# Record excerpts
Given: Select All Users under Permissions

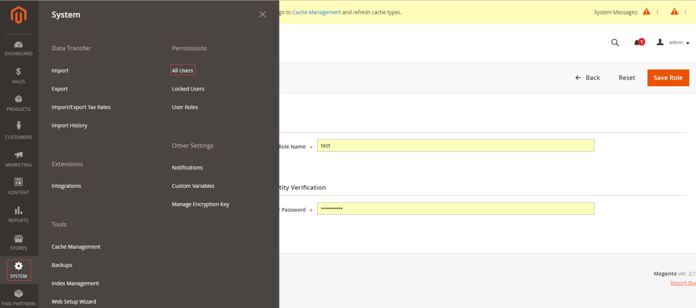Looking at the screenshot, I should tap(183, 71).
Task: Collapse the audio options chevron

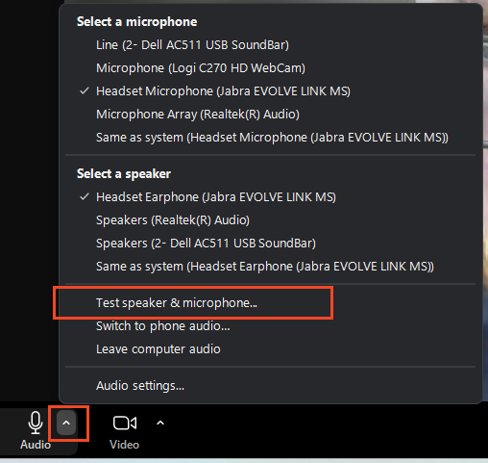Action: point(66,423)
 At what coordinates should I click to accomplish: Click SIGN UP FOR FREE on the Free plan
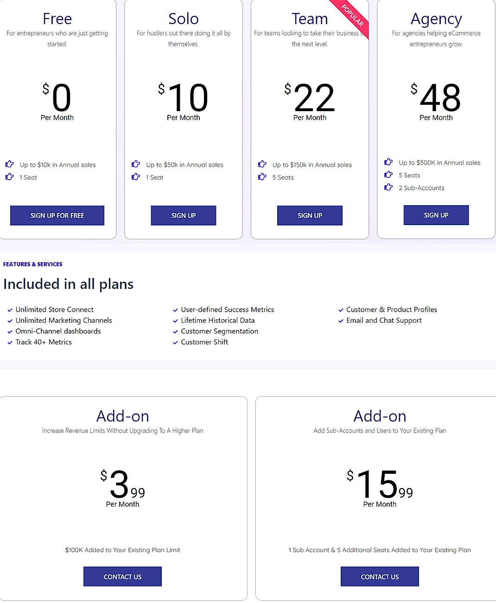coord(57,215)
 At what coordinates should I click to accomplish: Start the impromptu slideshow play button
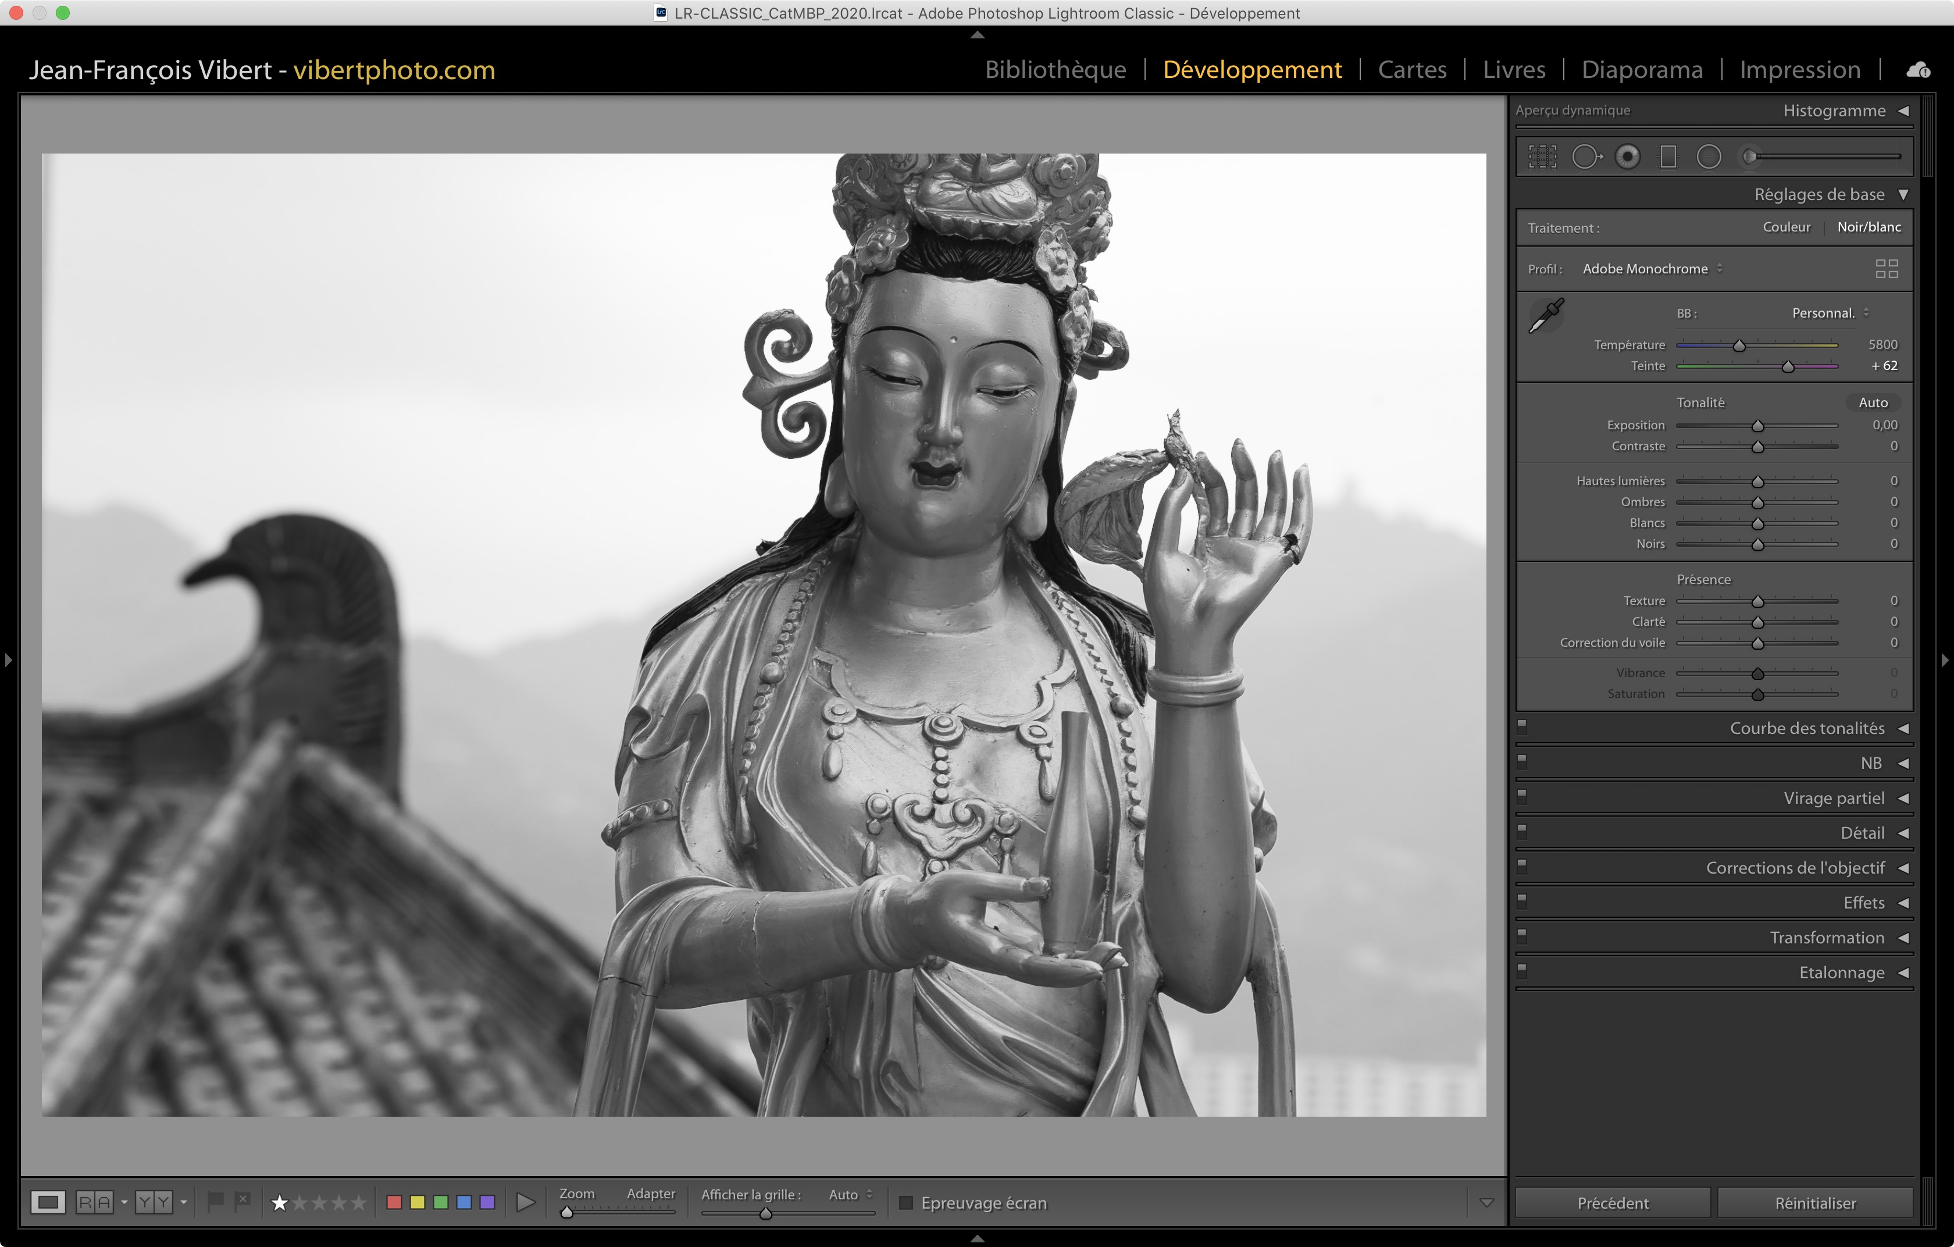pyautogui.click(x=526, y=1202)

# Set exercise
Render the lines from the one containing "At what coordinates should I click to accomplish: Start" through the end of the rows as a Markdown table with the columns n and Line, skipping blank lines. Leave the pictures out of the table.

# Final result
| n | Line |
|---|---|
| 1 |  At what coordinates should I click to accomplish: Start the impromptu slideshow play button |
| 2 | pyautogui.click(x=526, y=1202) |